Nick Taylor-Vaisey: So what was your role then, you were the expert in the area?

Scott Gilmore: I had a very strange job. It was a very unique UN mission because it was one of the first times the UN actually ran the country, as opposed to just trying to broker peace or maintain peace. The UN was running everything from the health department to creating the East Timorese defense force and I landed in an office called the National Security Advisory office, where myself and a colleague who I had actually known from grad school, found ourselves sitting across a desk from each other at a very young age, doing things like designing with the defence agency for what East Timor should look like, or with the intelligence agency for what East Timor’s supposed to look like, and actually trying to create these things on behalf of the Timorese.

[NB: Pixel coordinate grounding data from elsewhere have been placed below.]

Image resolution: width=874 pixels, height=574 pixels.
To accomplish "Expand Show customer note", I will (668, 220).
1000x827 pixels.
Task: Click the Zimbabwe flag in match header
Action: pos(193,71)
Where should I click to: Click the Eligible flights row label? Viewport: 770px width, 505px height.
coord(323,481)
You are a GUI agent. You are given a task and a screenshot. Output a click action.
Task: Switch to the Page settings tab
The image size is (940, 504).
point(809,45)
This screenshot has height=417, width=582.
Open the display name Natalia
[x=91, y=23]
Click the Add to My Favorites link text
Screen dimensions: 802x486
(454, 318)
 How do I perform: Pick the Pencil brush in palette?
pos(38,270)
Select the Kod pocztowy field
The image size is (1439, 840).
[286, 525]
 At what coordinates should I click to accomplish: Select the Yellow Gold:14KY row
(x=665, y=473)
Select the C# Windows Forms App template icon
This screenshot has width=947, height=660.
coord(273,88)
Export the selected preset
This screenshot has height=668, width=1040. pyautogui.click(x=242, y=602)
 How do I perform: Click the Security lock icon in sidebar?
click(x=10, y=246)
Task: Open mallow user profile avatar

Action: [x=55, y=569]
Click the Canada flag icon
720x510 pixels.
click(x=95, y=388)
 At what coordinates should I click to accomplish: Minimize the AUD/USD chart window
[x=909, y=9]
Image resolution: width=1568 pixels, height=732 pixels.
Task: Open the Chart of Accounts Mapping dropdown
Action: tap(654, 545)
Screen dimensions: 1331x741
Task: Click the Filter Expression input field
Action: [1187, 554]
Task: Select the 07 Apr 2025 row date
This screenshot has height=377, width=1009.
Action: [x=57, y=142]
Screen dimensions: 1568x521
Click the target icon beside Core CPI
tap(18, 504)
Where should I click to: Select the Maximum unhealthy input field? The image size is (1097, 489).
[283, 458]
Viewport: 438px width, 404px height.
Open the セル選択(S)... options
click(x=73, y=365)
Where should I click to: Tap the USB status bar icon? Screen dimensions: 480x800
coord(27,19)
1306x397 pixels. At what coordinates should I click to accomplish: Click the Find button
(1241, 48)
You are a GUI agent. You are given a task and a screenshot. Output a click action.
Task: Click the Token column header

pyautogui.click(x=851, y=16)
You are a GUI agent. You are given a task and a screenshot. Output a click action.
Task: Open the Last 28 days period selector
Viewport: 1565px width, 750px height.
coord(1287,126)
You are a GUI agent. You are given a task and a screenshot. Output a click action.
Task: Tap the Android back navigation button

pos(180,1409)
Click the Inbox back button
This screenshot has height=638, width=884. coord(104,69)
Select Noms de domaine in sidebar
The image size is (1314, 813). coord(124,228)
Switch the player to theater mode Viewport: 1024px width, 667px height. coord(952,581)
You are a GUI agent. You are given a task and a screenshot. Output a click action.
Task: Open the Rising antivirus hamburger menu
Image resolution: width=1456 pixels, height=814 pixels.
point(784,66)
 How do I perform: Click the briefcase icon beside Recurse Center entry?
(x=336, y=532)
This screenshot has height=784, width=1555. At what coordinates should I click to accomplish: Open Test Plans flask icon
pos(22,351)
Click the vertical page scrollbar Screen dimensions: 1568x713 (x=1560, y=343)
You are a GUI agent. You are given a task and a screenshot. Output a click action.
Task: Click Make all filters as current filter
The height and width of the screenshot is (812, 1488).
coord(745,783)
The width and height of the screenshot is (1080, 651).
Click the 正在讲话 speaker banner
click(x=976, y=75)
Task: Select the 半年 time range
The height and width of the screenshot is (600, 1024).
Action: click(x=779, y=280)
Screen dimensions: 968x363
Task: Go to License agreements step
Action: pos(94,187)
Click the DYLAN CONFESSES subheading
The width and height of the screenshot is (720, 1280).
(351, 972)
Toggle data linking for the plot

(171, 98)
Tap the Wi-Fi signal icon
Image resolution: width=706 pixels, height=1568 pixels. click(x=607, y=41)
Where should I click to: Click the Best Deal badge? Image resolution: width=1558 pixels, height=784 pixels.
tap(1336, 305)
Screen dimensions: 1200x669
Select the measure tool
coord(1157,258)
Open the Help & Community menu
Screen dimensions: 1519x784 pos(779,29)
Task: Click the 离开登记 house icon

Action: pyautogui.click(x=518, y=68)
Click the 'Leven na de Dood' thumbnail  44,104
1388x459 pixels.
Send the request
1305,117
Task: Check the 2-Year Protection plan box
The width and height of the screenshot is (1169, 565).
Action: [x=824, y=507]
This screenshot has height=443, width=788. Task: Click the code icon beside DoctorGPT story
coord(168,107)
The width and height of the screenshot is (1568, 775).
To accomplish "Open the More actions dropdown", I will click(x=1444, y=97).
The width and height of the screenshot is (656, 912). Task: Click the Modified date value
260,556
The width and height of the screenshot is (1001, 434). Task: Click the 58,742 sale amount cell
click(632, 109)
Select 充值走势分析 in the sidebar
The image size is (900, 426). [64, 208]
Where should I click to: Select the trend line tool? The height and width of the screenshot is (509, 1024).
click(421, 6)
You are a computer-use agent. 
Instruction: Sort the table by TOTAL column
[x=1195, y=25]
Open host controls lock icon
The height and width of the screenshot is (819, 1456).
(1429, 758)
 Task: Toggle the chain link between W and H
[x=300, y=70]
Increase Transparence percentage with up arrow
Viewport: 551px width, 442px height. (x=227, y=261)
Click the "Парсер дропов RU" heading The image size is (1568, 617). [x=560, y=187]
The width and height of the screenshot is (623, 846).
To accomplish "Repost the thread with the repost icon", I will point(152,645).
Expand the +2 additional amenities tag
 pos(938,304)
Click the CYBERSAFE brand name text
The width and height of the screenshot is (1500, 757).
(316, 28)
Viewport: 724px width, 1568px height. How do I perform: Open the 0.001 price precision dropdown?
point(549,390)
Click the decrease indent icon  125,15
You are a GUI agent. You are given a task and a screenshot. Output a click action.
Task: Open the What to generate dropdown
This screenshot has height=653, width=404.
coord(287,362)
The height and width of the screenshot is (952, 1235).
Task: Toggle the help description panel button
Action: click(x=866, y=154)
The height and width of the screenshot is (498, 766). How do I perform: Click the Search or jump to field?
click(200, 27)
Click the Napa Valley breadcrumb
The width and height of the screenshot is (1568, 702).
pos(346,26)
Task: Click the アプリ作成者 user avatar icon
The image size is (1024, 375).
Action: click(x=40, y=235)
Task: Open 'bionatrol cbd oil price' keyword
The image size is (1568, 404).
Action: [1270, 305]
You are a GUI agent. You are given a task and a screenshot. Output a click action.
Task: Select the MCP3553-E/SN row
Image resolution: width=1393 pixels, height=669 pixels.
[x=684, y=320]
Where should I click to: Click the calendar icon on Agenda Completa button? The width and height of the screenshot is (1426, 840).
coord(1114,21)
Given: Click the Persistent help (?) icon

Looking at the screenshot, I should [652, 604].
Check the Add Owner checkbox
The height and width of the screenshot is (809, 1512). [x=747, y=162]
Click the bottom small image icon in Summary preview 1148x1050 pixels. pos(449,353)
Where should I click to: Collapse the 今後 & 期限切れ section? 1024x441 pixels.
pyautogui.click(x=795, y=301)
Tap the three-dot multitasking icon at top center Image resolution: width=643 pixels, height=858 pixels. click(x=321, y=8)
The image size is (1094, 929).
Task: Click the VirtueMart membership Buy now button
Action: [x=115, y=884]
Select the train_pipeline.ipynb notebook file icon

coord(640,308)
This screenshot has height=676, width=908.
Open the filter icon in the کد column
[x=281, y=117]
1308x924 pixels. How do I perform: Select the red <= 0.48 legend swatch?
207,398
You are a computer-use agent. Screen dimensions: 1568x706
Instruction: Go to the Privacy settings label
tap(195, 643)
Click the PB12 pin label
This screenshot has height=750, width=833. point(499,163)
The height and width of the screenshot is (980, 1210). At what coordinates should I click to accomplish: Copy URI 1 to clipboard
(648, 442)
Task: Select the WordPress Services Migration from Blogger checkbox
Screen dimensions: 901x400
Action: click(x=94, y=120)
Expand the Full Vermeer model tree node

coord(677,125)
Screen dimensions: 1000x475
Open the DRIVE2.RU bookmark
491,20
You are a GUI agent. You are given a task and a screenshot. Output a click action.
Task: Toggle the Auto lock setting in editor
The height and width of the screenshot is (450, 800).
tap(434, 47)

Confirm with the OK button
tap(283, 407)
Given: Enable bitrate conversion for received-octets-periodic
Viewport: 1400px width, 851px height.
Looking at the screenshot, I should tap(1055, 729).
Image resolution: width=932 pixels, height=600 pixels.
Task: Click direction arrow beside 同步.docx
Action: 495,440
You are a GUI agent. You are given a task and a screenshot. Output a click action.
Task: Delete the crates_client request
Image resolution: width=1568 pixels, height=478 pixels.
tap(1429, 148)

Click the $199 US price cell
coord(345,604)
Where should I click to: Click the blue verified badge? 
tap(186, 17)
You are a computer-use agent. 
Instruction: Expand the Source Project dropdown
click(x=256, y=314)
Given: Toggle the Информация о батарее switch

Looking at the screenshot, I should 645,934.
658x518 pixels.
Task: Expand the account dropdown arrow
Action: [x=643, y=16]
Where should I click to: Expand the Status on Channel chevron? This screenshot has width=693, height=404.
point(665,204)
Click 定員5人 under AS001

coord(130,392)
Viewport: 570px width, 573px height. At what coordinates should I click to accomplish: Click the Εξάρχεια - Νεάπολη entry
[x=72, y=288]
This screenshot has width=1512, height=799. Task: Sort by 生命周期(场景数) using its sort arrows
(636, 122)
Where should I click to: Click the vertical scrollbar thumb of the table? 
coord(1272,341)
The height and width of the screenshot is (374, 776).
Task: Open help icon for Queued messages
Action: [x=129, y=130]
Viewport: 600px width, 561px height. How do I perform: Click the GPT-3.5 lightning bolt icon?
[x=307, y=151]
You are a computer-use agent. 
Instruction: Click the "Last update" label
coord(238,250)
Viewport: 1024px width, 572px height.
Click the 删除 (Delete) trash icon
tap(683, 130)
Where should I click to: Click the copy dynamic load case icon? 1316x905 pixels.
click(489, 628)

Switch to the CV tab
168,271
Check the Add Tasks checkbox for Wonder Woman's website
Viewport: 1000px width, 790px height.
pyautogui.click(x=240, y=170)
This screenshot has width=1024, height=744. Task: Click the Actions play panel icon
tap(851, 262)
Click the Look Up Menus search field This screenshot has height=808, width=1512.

Pretty preposterous actually, given the fact that as a Canadian diplomat, you are by definition a generalist and what I knew about creating a department of defence or intelligence agency can fit an 8-by-10 piece of paper.

Nick Taylor-Vaisey: So then at that point, you started talking to your colleagues and looking at some problems that existed within this project to rebuild Timor —

Scott Gilmore: That’s right. What happened was there were a lot of us in these preposterous positions, people that were in charge of human rights, people that were in charge of procurement, logistics, police, who were all facing the same challenges. We had a very small amount of time to take a war-torn country and put it on its feet. And whether that meant trying to set up food distribution networks, or a police system, or an intelligence agency, we were all facing very similar problems, which were things like: being able to get paperwork to move through the UN, being able to hire the right people in a quick time, being able to move around the country.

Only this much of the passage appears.